Work item. I'd ask you to write out the lines below exactly, with no images.
####
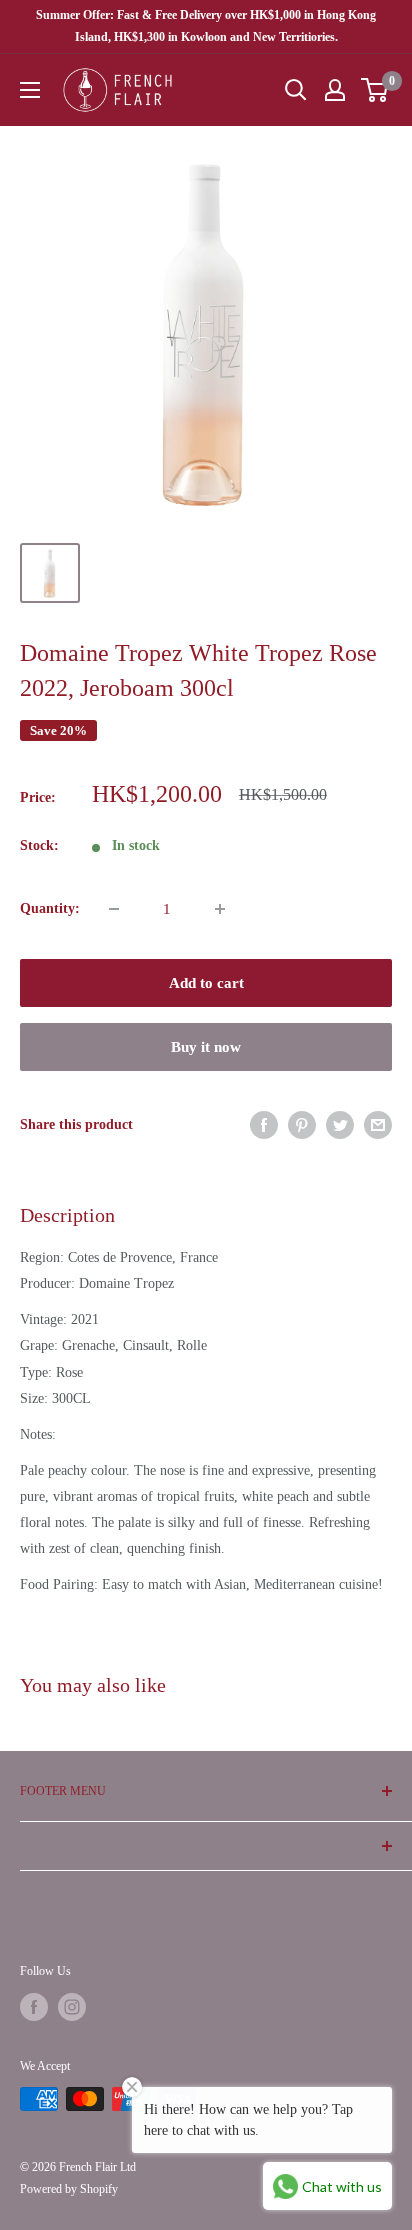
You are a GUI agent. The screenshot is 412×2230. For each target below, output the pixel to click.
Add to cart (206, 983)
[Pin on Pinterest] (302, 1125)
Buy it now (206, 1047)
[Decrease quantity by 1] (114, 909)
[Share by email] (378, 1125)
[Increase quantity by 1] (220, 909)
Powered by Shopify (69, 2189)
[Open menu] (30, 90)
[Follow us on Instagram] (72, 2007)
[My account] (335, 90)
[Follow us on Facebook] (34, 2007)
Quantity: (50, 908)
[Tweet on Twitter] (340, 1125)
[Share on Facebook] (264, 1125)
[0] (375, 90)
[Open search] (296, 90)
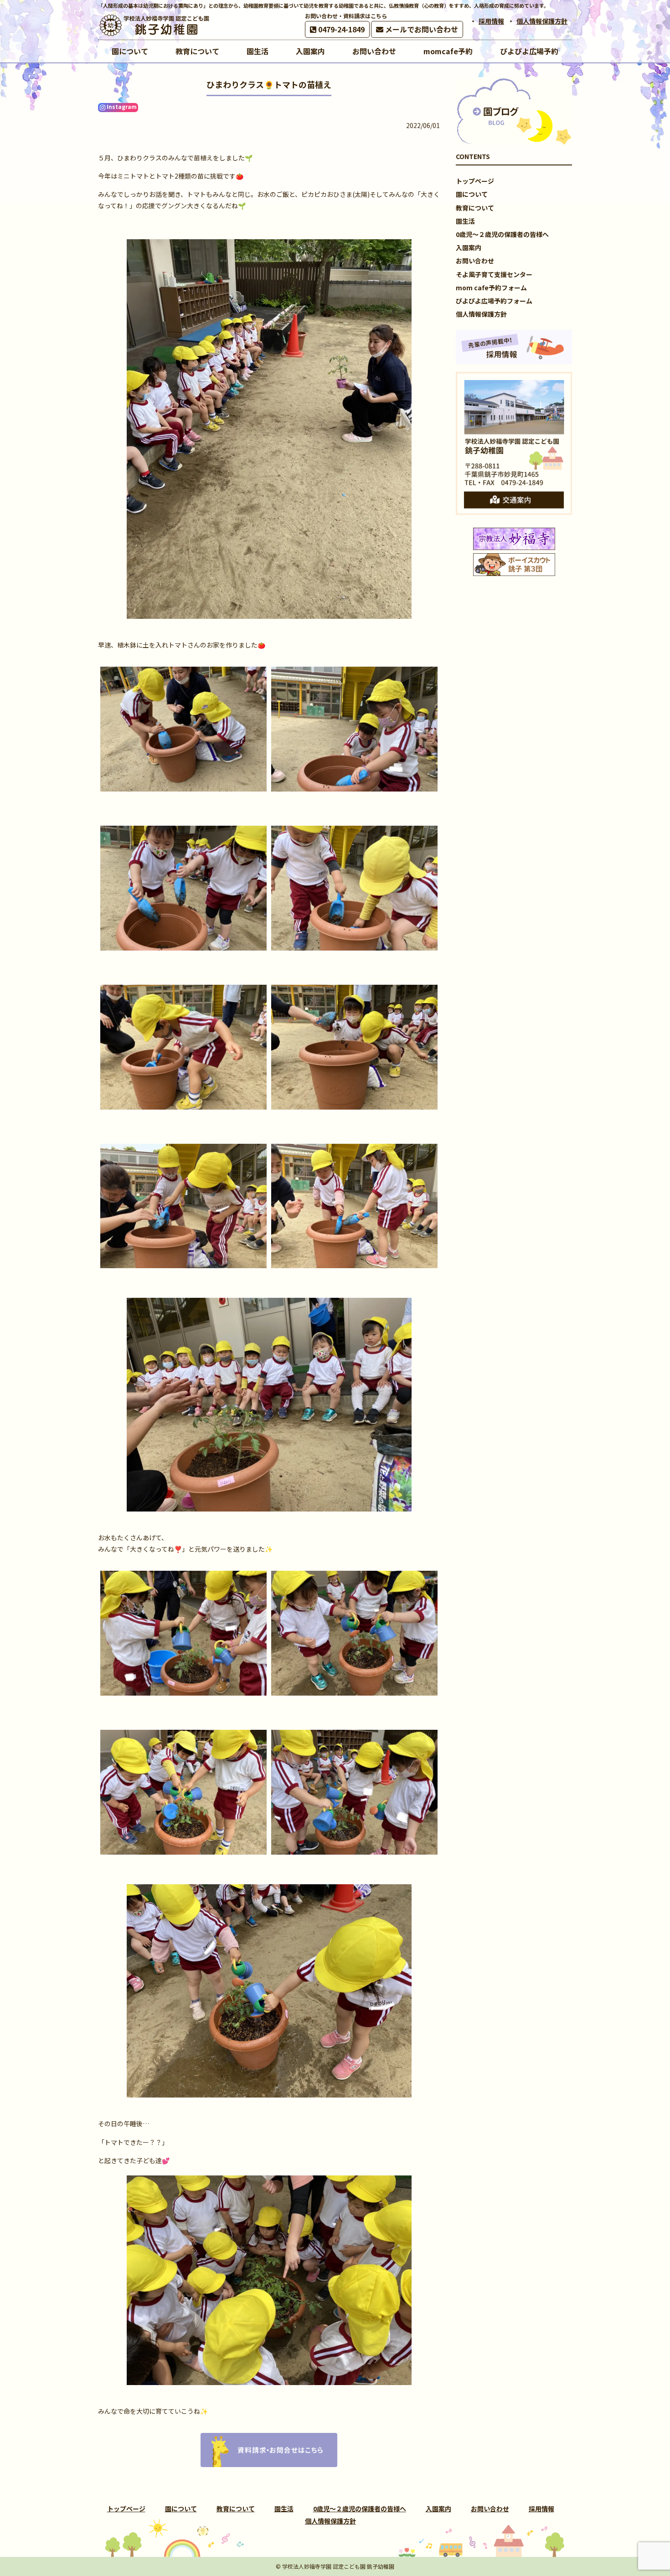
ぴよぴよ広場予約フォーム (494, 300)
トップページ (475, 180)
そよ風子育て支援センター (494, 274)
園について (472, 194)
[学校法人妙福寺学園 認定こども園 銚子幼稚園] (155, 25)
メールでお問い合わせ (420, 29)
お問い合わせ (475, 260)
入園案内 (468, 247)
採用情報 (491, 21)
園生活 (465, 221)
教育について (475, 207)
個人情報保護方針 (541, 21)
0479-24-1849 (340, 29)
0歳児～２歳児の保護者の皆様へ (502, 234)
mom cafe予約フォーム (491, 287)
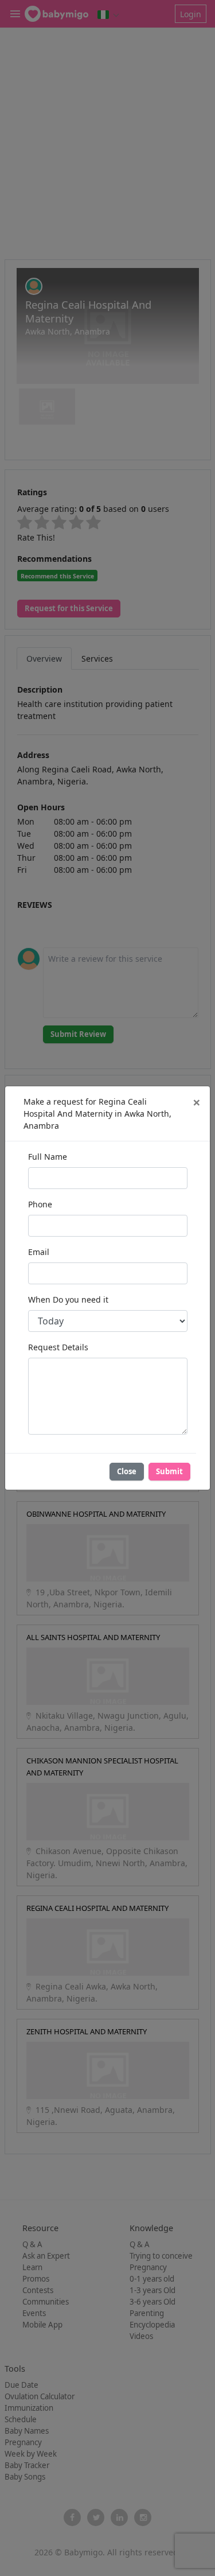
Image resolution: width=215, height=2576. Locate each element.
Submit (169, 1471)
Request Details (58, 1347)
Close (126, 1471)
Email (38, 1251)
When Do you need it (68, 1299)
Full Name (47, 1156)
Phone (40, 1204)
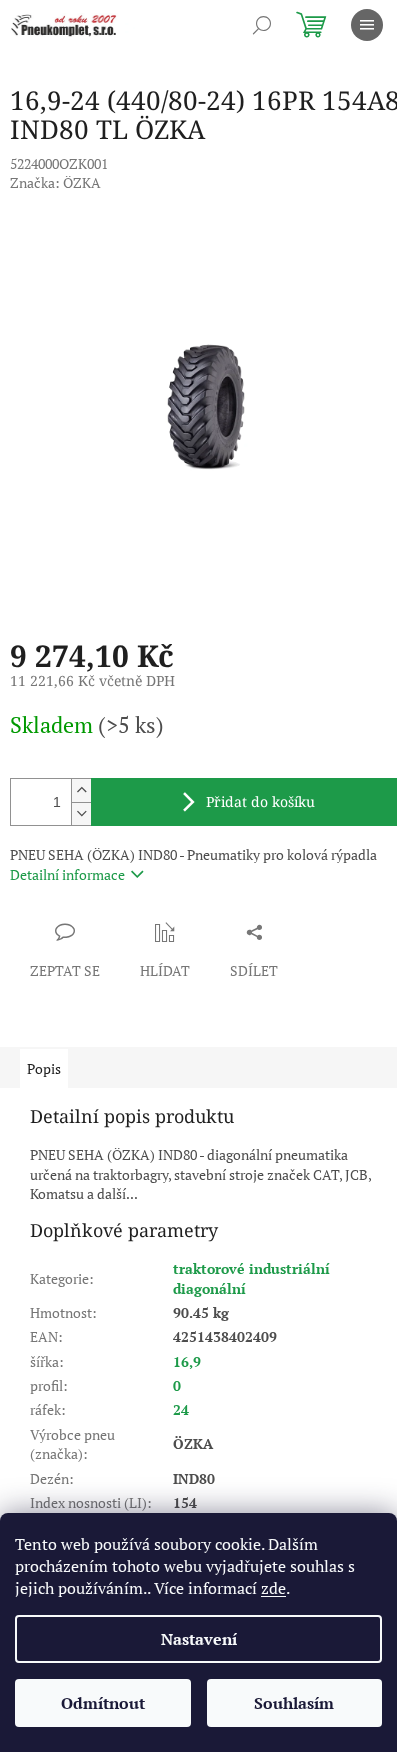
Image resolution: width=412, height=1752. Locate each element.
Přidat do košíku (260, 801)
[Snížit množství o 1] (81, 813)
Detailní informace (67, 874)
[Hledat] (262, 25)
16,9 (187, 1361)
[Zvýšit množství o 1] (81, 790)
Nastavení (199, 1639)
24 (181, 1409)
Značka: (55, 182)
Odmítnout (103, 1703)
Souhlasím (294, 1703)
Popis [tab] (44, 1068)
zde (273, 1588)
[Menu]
####
Problem solution.
You are a GUI agent. The screenshot is 412×2230. For each target below, output the pixel to click.
Add to cart (206, 983)
[Pin on Pinterest] (302, 1125)
Buy it now (206, 1047)
[Decrease quantity by 1] (114, 909)
[Share by email] (378, 1125)
[Increase quantity by 1] (220, 909)
Powered by Shopify (69, 2189)
[Open menu] (30, 90)
[Follow us on Instagram] (72, 2007)
[My account] (335, 90)
[Follow us on Facebook] (34, 2007)
Quantity: (50, 908)
[Tweet on Twitter] (340, 1125)
[Share on Facebook] (264, 1125)
[0] (375, 90)
[Open search] (296, 90)
ぴよぴよ広場予約フォーム (494, 300)
トップページ (475, 180)
そよ風子育て支援センター (494, 274)
園について (472, 194)
[学校法人妙福寺学園 認定こども園 銚子幼稚園] (155, 25)
メールでお問い合わせ (420, 29)
お問い合わせ (475, 260)
入園案内 (468, 247)
採用情報 (491, 21)
園生活 (465, 221)
教育について (475, 207)
個人情報保護方針 (541, 21)
0479-24-1849 (340, 29)
0歳児～２歳児の保護者の皆様へ (502, 234)
mom cafe予約フォーム (491, 287)
Image resolution: width=215, height=2576. Locate each element.
Submit (169, 1471)
Request Details (58, 1347)
Close (126, 1471)
Email (38, 1251)
When Do you need it (68, 1299)
Full Name (47, 1156)
Phone (40, 1204)
Image resolution: width=412, height=1752. Locate each element.
Přidat do košíku (260, 801)
[Snížit množství o 1] (81, 813)
Detailní informace (67, 874)
[Hledat] (262, 25)
16,9 (187, 1361)
[Zvýšit množství o 1] (81, 790)
Nastavení (199, 1639)
24 (181, 1409)
Značka: (55, 182)
Odmítnout (103, 1703)
Souhlasím (294, 1703)
Popis [tab] (44, 1068)
zde (273, 1588)
[Menu]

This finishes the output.